Data for locating words and elements:
··········

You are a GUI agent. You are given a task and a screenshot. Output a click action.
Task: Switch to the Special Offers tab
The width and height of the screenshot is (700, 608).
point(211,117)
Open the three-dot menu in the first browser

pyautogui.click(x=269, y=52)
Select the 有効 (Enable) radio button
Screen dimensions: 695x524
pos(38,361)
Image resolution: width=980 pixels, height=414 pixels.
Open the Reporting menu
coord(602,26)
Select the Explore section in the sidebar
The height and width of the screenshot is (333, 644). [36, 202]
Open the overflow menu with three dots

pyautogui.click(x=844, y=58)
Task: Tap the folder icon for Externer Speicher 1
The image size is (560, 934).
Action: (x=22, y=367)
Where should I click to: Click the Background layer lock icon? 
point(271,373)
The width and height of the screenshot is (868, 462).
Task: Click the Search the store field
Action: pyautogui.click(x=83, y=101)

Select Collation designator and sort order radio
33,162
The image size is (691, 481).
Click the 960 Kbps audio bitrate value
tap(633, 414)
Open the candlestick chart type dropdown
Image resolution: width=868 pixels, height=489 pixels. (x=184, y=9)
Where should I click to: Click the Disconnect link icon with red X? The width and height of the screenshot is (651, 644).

··········

§ THE TASK:
Copy every line of the listing above, word for word, with nothing changed.

§ WRITTEN ANSWER:
You are a GUI agent. You are given a task and a screenshot. Output a click action.
Task: Switch to the Special Offers tab
The width and height of the screenshot is (700, 608).
point(211,117)
Open the three-dot menu in the first browser

pyautogui.click(x=269, y=52)
Select the 有効 (Enable) radio button
Screen dimensions: 695x524
pos(38,361)
Image resolution: width=980 pixels, height=414 pixels.
Open the Reporting menu
coord(602,26)
Select the Explore section in the sidebar
The height and width of the screenshot is (333, 644). [36, 202]
Open the overflow menu with three dots

pyautogui.click(x=844, y=58)
Task: Tap the folder icon for Externer Speicher 1
The image size is (560, 934).
Action: (x=22, y=367)
Where should I click to: Click the Background layer lock icon? 
point(271,373)
The width and height of the screenshot is (868, 462).
Task: Click the Search the store field
Action: pyautogui.click(x=83, y=101)

Select Collation designator and sort order radio
33,162
The image size is (691, 481).
Click the 960 Kbps audio bitrate value
tap(633, 414)
Open the candlestick chart type dropdown
Image resolution: width=868 pixels, height=489 pixels. (x=184, y=9)
Where should I click to: Click the Disconnect link icon with red X? The width and height of the screenshot is (651, 644).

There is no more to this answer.